Città del Vaticano, 10 dic. (LaPresse) – Nessuna religione è immune dal rischio di fondamentalismi o estremismi, “Si tratta di alzare lo sguardo per andare oltre”, guardando ai “valori positivi che propongono”. Sono le parole che Papa Francesco ha pronunciato il 28 ottobre scorso in piazza San Pietro per l’udienza generale interreligiosa, convocata a 50 anni dal Concilio Vaticano II, che segnò una svolta nella storia della Chiesa cattolica e aprì la strada al dialogo tra religioni: “Un tempo straordinario di riflessione” l’ha definito Bergoglio, “per rinnovare lo sguardo della Chiesa su se stessa e sul mondo”.

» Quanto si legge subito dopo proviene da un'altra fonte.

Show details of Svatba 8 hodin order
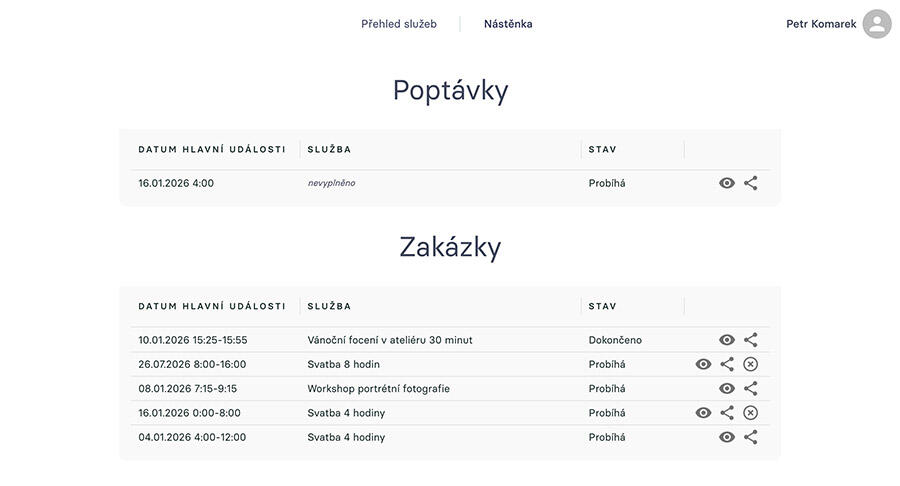The image size is (900, 486). point(703,365)
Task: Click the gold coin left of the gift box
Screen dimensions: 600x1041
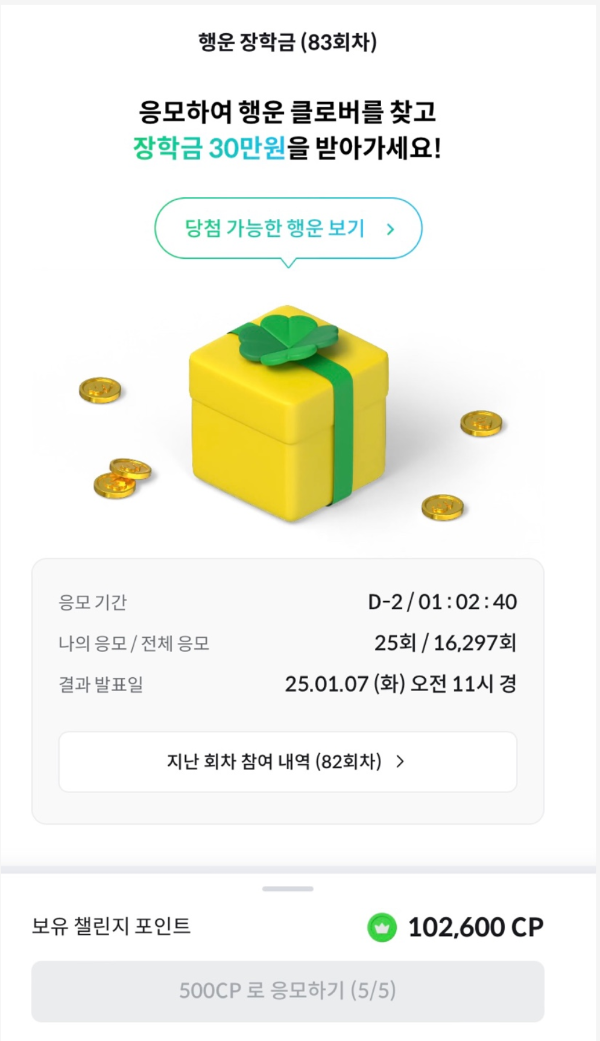Action: [x=98, y=390]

“A causa della violenza e del terrorismo si è diffuso un atteggiamento di sospetto o addirittura di condanna delle religioni”, aveva detto il Santo Padre, sapendo che il mondo guarda ai credenti esortandoli “a collaborare” e chiede loro “risposte effettive” sulla “pace, la fame, la miseria che affligge milioni di persone, la crisi ambientale, la violenza, in particolare quella commessa in nome della religione, la corruzione, il degrado morale, le crisi della famiglia, dell’economia, della finanza, e soprattutto della speranza”. Per i mali del mondo non esistono ricette, se non una grande risorsa: “la preghiera”.

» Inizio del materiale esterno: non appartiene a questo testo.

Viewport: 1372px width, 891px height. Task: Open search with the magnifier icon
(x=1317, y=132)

Il messaggio della Nostra aetate “è ancora molto attuale”, aveva assicurato, destinando “una speciale gratitudine a Dio” per “la vera e propria trasformazione” che ha avuto in questi 50 anni il rapporto tra cristiani ed ebrei: “Indifferenza e opposizione si sono mutate in collaborazione e benevolenza. Da nemici ed estranei, siamo diventati amici e fratelli”.
Dunque aveva ribadito con chiarezza il Papa, sulla via tracciata dal Concilio: “Sì alla riscoperta delle radici ebraiche del cristianesimo. No a ogni forma di antisemitismo e condanna di ogni ingiuria, discriminazione e persecuzione che ne derivano”.